• EXERCISE PROMPT:
Could you please find each line in the records that contains the word "agent" and copy it?

• Collected data:

----------

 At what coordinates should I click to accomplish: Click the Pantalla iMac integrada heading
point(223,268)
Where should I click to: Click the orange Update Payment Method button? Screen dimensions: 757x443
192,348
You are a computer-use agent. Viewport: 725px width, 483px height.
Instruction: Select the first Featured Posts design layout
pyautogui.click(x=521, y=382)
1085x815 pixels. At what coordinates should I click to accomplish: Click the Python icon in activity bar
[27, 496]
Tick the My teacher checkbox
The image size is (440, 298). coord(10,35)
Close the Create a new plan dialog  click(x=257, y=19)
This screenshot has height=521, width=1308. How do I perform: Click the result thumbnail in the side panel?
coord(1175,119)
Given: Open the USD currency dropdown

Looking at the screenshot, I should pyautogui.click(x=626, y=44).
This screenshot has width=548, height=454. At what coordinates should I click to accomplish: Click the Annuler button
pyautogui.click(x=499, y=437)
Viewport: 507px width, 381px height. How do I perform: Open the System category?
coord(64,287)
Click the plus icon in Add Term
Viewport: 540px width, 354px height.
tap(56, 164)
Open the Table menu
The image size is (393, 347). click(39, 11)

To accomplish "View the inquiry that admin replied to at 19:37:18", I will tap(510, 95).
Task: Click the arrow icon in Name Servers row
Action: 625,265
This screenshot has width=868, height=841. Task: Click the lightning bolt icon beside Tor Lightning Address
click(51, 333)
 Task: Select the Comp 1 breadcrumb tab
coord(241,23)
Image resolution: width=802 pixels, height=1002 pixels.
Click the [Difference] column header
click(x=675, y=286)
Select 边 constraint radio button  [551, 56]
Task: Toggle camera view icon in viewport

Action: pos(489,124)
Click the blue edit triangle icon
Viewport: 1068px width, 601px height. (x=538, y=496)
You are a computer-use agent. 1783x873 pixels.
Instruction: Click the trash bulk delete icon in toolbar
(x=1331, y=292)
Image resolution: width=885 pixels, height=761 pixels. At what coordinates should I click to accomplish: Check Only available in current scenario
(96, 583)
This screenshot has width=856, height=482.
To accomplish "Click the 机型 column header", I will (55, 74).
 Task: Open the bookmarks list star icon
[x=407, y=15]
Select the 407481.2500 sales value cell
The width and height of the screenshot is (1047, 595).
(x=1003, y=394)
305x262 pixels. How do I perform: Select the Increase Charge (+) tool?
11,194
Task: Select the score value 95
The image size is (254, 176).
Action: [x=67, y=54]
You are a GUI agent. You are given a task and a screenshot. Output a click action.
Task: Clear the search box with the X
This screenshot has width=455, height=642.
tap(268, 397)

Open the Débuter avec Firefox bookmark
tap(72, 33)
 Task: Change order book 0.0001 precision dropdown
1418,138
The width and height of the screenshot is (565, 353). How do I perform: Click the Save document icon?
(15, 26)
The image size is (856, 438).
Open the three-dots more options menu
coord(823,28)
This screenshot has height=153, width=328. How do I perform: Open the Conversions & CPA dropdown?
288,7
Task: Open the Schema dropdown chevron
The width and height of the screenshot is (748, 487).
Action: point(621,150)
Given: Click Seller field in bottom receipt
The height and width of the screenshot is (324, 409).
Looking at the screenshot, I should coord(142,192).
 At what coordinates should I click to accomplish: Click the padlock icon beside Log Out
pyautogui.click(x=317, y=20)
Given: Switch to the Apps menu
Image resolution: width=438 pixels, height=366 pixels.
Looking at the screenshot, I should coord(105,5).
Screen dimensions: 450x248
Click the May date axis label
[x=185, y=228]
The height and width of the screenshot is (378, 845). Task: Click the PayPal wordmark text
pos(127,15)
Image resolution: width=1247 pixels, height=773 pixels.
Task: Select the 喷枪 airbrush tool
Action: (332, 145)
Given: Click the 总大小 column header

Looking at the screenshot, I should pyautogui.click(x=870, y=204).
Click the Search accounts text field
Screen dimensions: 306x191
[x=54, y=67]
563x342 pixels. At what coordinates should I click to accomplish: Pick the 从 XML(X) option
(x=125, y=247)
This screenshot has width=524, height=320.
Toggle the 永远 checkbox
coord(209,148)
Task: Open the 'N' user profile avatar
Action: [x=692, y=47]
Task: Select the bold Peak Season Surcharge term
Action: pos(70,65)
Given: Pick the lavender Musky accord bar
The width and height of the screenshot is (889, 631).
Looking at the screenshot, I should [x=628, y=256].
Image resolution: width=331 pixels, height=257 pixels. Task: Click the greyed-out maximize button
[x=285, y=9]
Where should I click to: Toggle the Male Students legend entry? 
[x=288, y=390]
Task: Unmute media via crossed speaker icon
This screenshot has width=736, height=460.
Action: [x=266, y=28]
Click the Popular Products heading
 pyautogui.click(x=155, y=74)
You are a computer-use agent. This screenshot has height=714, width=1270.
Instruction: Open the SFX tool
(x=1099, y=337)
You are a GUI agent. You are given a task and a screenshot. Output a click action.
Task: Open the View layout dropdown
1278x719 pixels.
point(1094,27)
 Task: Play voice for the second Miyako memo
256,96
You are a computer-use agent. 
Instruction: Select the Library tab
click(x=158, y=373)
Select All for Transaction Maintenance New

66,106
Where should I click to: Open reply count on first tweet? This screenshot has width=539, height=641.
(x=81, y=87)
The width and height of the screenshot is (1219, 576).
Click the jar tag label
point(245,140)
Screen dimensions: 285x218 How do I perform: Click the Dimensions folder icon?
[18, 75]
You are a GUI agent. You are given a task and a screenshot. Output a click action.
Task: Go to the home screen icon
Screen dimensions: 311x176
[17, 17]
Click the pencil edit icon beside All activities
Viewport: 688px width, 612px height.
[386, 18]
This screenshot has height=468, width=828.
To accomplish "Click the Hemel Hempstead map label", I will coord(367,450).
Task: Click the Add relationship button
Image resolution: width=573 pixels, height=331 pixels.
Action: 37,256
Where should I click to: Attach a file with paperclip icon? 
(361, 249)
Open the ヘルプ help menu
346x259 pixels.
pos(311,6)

----------

• TASK ANSWER:
You are a computer-use agent. Viewport: 725px width, 483px height.
You are a computer-use agent. 1783x873 pixels.
You are a GUI agent. You are given a task and a screenshot. Output a click action.
You are a computer-use agent. This screenshot has height=714, width=1270.
You are a GUI agent. You are given a task and a screenshot. Output a click action.
You are a computer-use agent. 
You are a GUI agent. You are given a task and a screenshot. Output a click action.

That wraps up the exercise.